We wanted to use the most basic sensing capability (an off the shelf consumer grade camera) to test our system in the most challenging driving conditions. As we all know very well, driving on snow covered roads is a huge challenge for human drivers due to the tricky road conditions where salting is infeasible, such as residential neighbourhood roads and rural lanes. We set ourselves the goal of testing our Vision AI system for detecting the ground surface and segmenting the drivable free space in the most challenging set of conditions — snow covered residential neighbourhood roads and rural lanes. This meant, we would never be able to see the full road surface clearly, most of the road and lane markings would be snowed over, there would be slush on the road with lots of tyre tracks, we wouldn’t be able to see the road curbs and land edges, and most everything on the ground would look white.

This is probably one of the hardest set of conditions one can throw at a perception engine to detect where the road surface is and where can the autonomous system drive. Our Vision AI has two key features that make it unmatchable and beyond the state-of-the-art in autonomous perception. First, Vision AI is a generalisable perception system that works out of the box. You turn on the system and it starts to do what it is supposed to do without the need for any data driven training. Second, it is highly sophisticated in its technical capabilities to detect and segment the ground surface and drivable free space in conditions where humans need to make inferences and guesses about where the ground might be — for example when we are unable to see the road clearly due to snow cover, we tend to follow the tracks left by road users who have driven before us, without needing to see the entire road surface. For an autonomous perception system to be able to replicate this performance requires technically very advanced capabilities.
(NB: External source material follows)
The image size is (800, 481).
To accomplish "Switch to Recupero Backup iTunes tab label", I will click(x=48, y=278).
To our delight, not once did the Vision AI let us down. We drove over the entire period from Emma’s forming to dissipation (nearly 6 days) and clocked over 250 miles of driving and perception data collection and Vision AI performed like an expert road surface detector, clearly segmenting round-about junctions, partly occluded lanes due to parked vehicles, slush, driving tracks of black on otherwise a uniformly white surface.

When you see the video clips of some of the footage of Vision AI at work, you will notice how clean and accurate the performance is. The conditions of the surface are feature sparse, means there’s isn’t much to detect and make sense of. Yet the system provided a very high fidelity output. We keep an eye out for how the field of autonomous perception is advancing and keenly review the release of video footage put out in the public by our peers in the industry. We won’t be off the mark if we said that this is a ‘world first’ in terms of what’s out there as evidence of the state and technical sophistication of autonomous perception capabilities.
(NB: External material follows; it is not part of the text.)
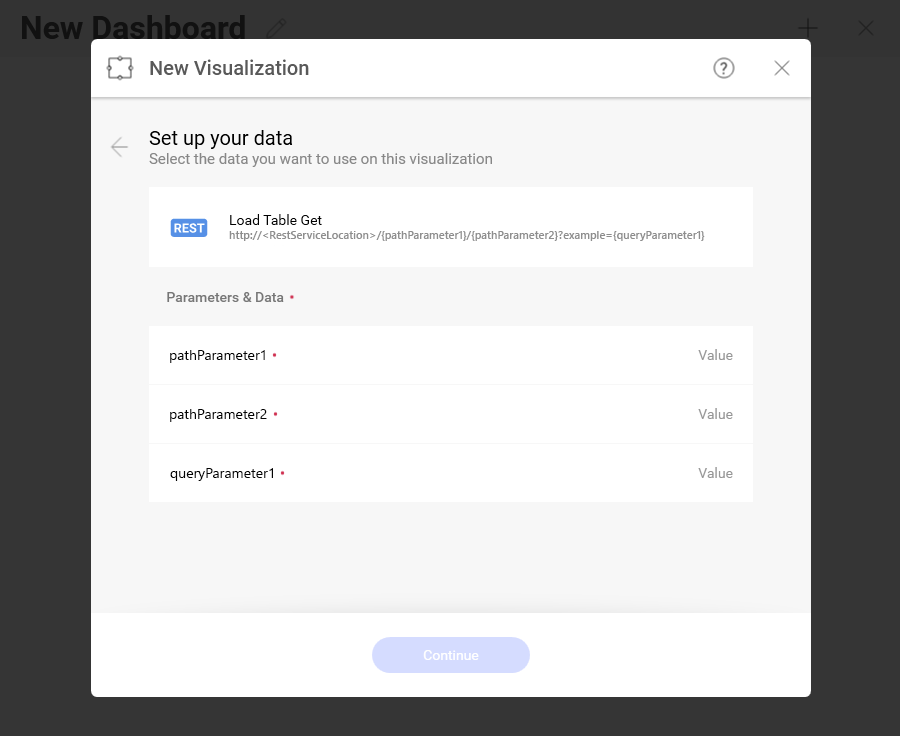Select the Load Table Get data source

pos(276,220)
We have broken new ground in pushing the technical boundaries and have been constantly refining the capabilities of Vision AI through out this year. We are hoping that UK might give us another opportunity this year where we get to test the advances we have achieved in Vision AI performance in the last 8–10 months.
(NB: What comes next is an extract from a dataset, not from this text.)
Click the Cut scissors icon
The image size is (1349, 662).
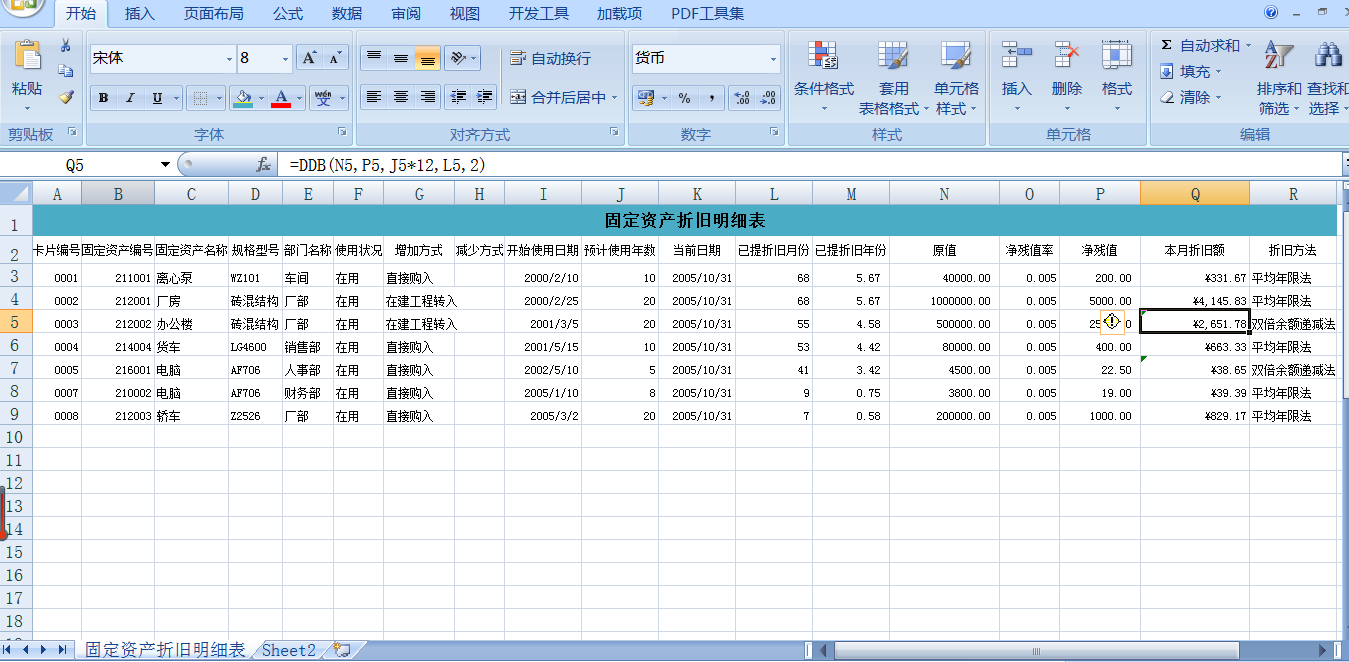tap(66, 46)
What really is “Perception” for autonomous vehicles

Perception is the term used to describe the visual cognition process for autonomous cars. Perception software modules are responsible for acquiring raw sensor data from on vehicle sensors such as cameras, LIDAR, and RADAR, and converting this raw data into scene understanding for the autonomous vehicle.

                                           Raw pixel data fed as input to perception
                                      Scene understanding derived from perception

The human visual cognition system is remarkable. Human drivers are able to instantly tell what is around them, such as the important elements in a busy traffic scenario, the locations of relevant traffic signs and traffic lights, the likely response of other road users, alongside a plethora of other pertinent information. The human brain is able to derive all of this insight using only the visual information being acquired by our eyes in split second time. This visual cognition ability extends in a generalised way across numerous types of traffic scenarios in different cities, and even countries. As human drivers, we can easily apply our knowledge from one place to another.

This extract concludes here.